Singapore’s status as a point of transit for itinerant scholars from Hadramaut, Patani, Aceh, Palembang, and Java, as well as its networks of madrassahs, pondok, and surau, made it “a publication and distribution center for religious writings” in the late nineteenth century (Roff 2009, 82). Sufi tracts in circulation both in Singapore and around the region included Muhammad Arshad bin Abdallah al-Banjari’s Sabil al-Muhtadin (The way of the guided) and Abd al-Samad al-Palembani’s Malay translations of portions of al-Ghazali’s Ihya Ulum ad-Din (Revival of the religious sciences) under the titles Sayr us-Salikin and Hikayat us-Salikin, all of which were intended for use as teaching materials (ibid., 84). Evidence from the nineteenth century, though scant, also suggests that tasawwuf was taught in larger pondok, which were reliable consumers of Sufi print culture (Van Bruinessen 1990, 226–229). The development of a Southeast Asian Muslim reading public was thus “. . . greatly helped by the publishing facilities which now sprang up in Singapore, and ultimately by the gradual spread of literacy” (Roff 2009, 83).

In the Netherlands East Indies the elimination of courtly centers of patronage, the benign neglect of pondok and pesantren, and the policy of co-opting allies from amongst the native ulama allowed pesantren to flourish (they were also often tax exempt), as was the case of the prominent Hadhrami ulama Sayyid Uthman’s network of pesantren (Laffan 2011, 62). It was apparent by the late 1840s that “pondok located near commercial towns had become key nodes of intellectual exchange” (ibid.). These developments relate directly to Singapore in that pesantren in the Indies were often a stepping stone to further education in Surabaya or Singapore as well as far-flung Mecca, Medina, and Cairo. Noted scholars such as Abd al-Rahman al-Saqqaf and Salim bin Sumayr were based in Singapore, a testament to its centrality in trans-regional educational networks (ibid., 47). By facilitating commerce and urbanization, and promoting the colonial state as a patron of indigenous religions, British and Dutch colonialism allowed pesantren to flourish and Islamic learning to proliferate, with a concomitant spread of Sufi teachings if not turuq themselves.

REQUIREMENT 1 =
Decide whether each statement agrees with the extract on Singapore and Islamic learning. Answer yes or no for each, and quote the words of the extract that settle it.
(a) Al-Banjari's Sabil al-Muhtadin was among the Sufi tracts in circulation in Singapore and around the region.
(b) Pesantren in the Netherlands East Indies were always required to pay taxes.
(c) Abd al-Rahman al-Saqqaf was based in Cairo.

DATA FOR PROCESSING =
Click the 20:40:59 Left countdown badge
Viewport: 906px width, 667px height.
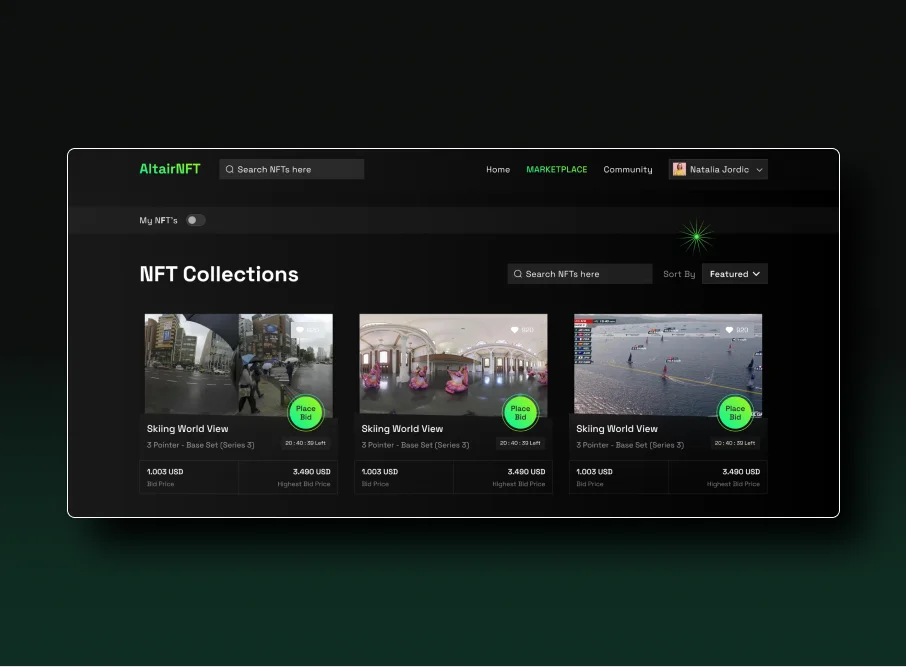click(x=305, y=443)
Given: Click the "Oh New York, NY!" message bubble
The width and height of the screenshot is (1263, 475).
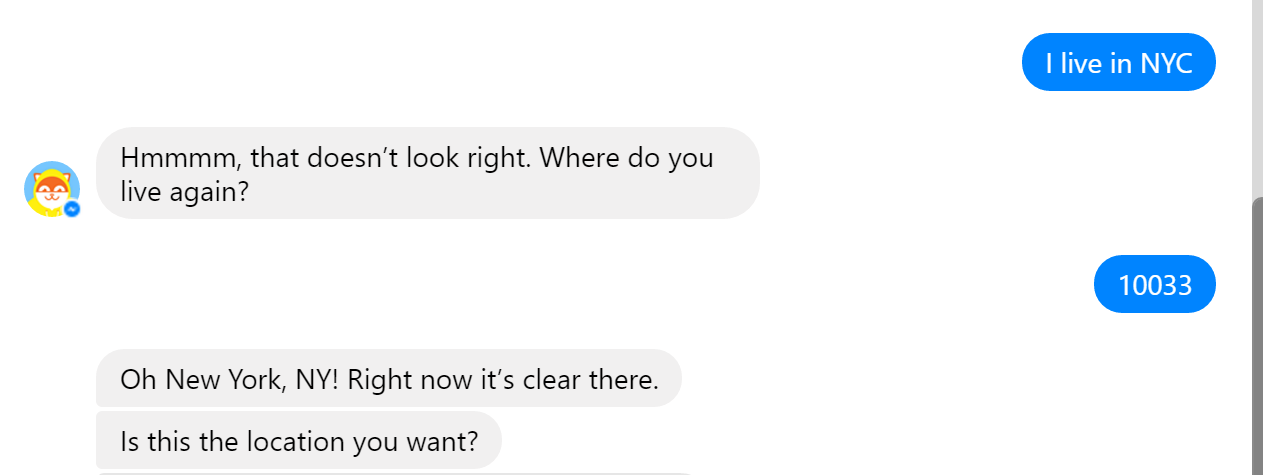Looking at the screenshot, I should click(x=388, y=379).
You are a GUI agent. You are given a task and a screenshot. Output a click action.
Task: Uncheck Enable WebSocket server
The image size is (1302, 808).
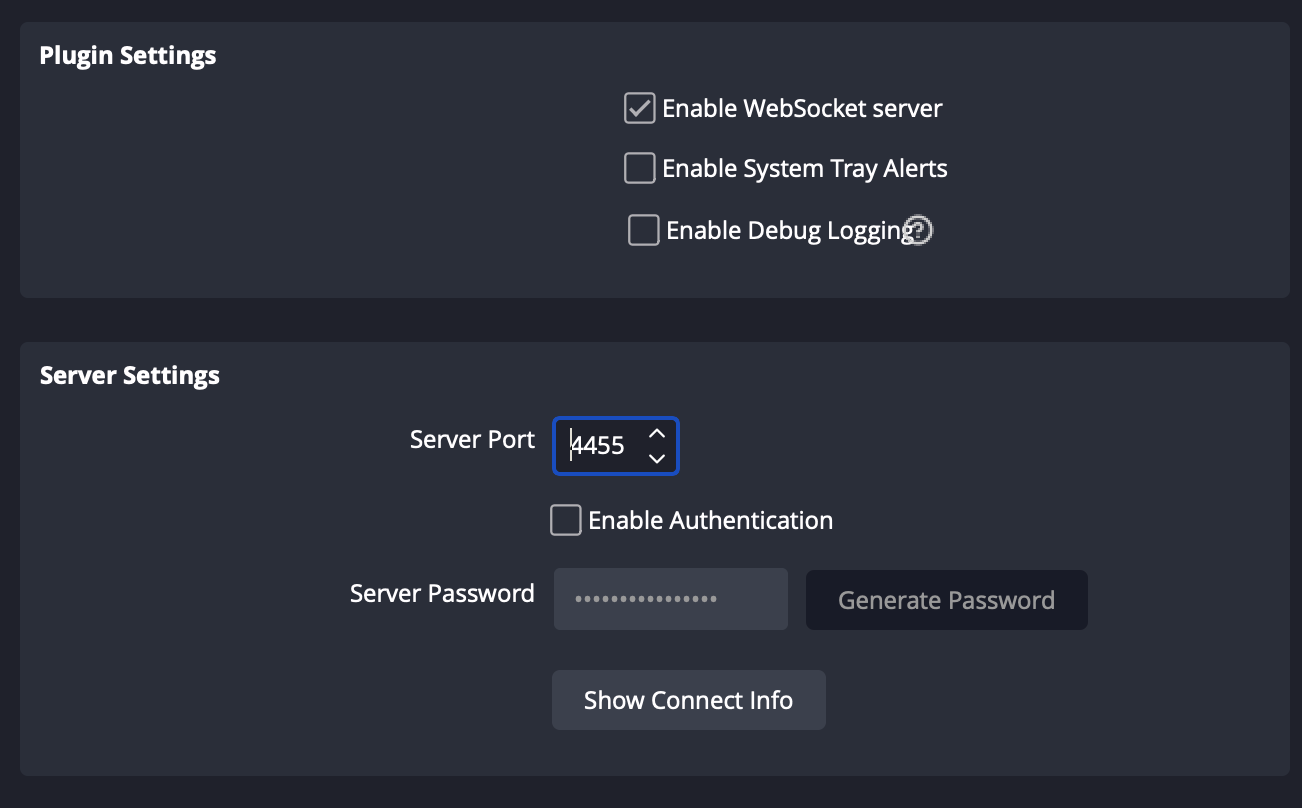639,108
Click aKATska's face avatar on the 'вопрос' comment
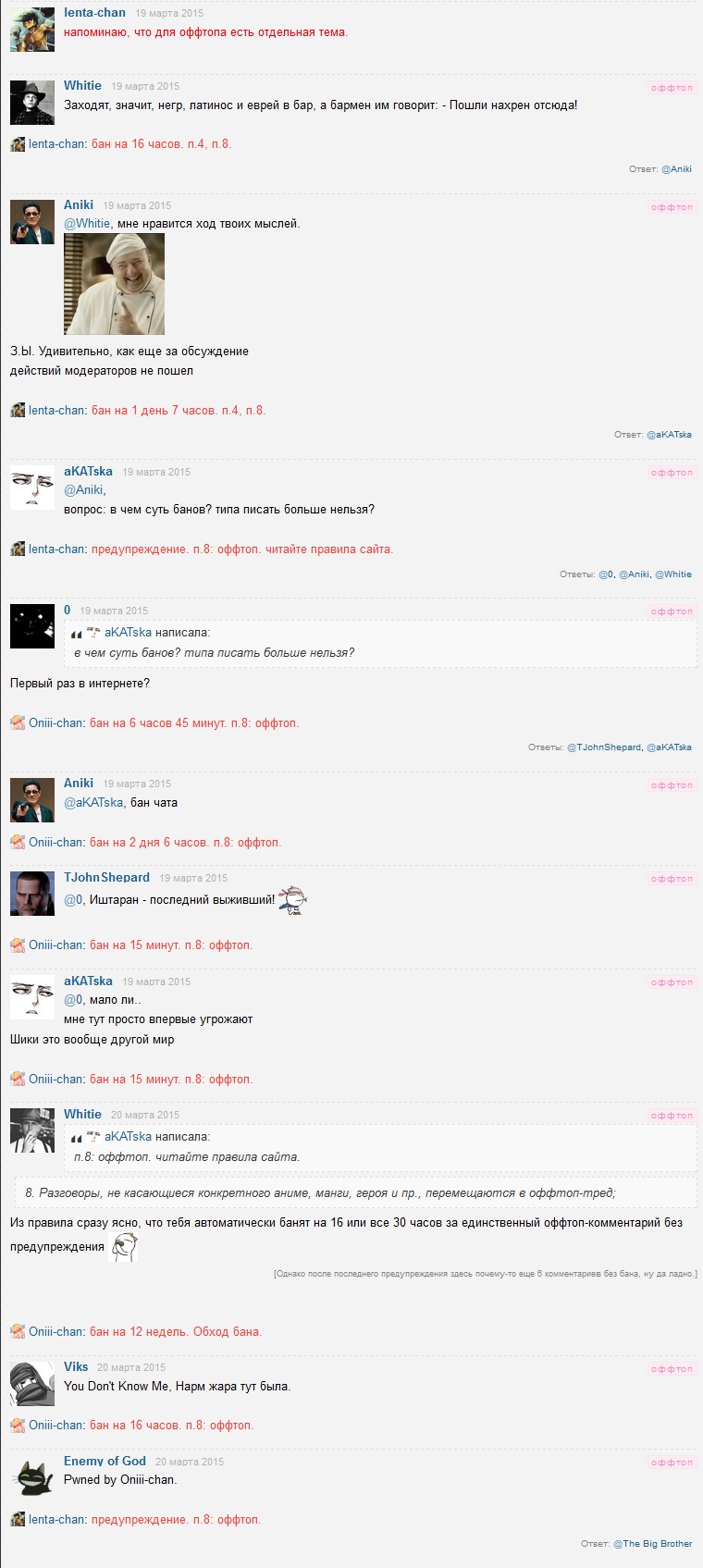The width and height of the screenshot is (703, 1568). click(x=32, y=488)
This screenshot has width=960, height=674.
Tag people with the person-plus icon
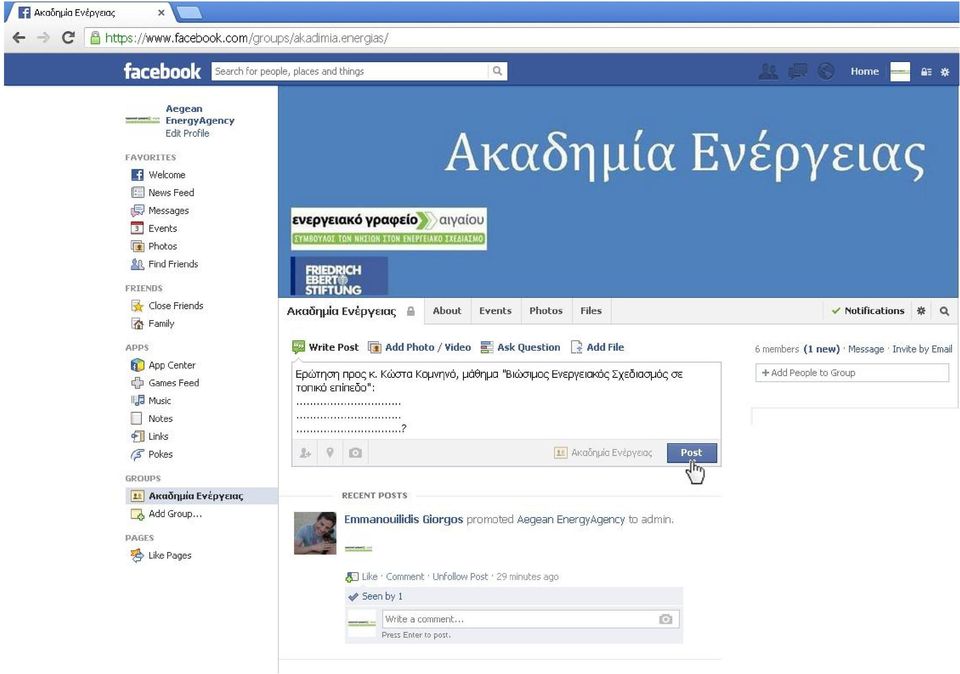tap(305, 453)
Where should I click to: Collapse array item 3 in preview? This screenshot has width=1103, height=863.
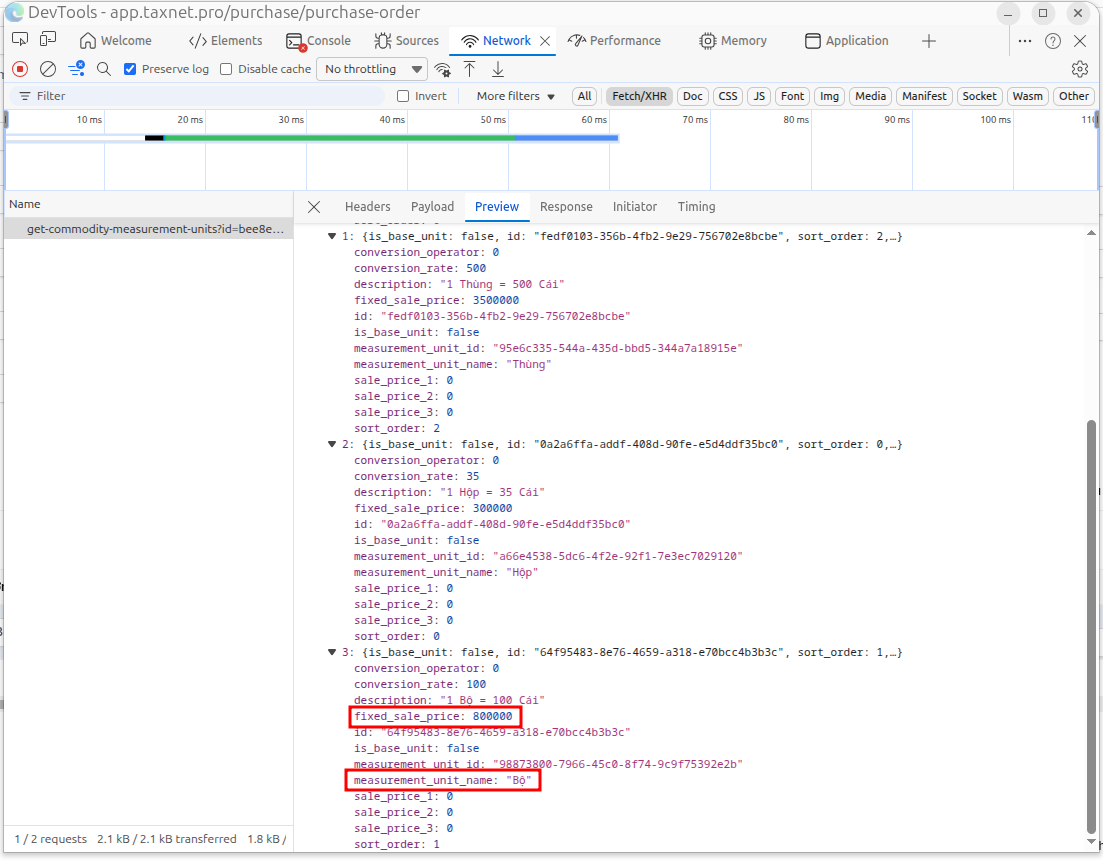coord(332,652)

REQUIREMENT 2 = Count the lines of the rows that contain the string "This". Case counts, and the reply should be the number alone.

FULL SOLUTION 1 =
(a) Yes: "Sufi tracts in circulation both in Singapore and around the region included Muhammad Arshad bin Abdallah al-Banjari’s Sabil al-Muhtadin"
(b) No: "(they were also often tax exempt)"
(c) No: "Noted scholars such as Abd al-Rahman al-Saqqaf and Salim bin Sumayr were based in Singapore"

FULL SOLUTION 2 = 2